Whenever we address parents, grandparents, and taxpayers about the dangers posed by the federally incentivized education reforms known as Common Core, the most frequently asked question is “What can we do to stop it?”
Until now, there has been very little that an individual could do that would impact the monstrosity of Common Core education reform, but now we have a good chance to “pull the pin” on the Common Core. The tests, called assessments in the vernacular of reform, have always been the lynchpin of the whole apparatus. It is through the assessments that the standards are enforced, much of the data is collected, and comprises the greatest percentage of the evaluations of teachers and principals. Without the assessments, the reforms are significantly weakened.
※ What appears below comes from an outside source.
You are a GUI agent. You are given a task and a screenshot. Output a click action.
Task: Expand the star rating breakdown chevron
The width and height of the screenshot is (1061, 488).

In February of this year, the very day that the South Dakota House of Representatives refused to debate the topic of Common Core on the House floor, Missouri Governor Nixon and other state officials and departments were successfully sued by two plaintiffs over their state’s membership in the Smarter Balanced Assessment Consortium (SBAC), a multi-state testing group. At issue is the expenditure of taxpayer funds for annual fees to belong to the consortium and for purchasing the Common Core aligned computer adaptive tests agreed to in the Missouri Memorandum of Understanding (MOU) with the SBAC.
The judgment held that the State of Missouri cannot have a binding contract with an entity whose existence and operation is illegal under Missouri law as well as in violation of the Compact Clause of the US Constitution, because Congress has never approved of the consortium.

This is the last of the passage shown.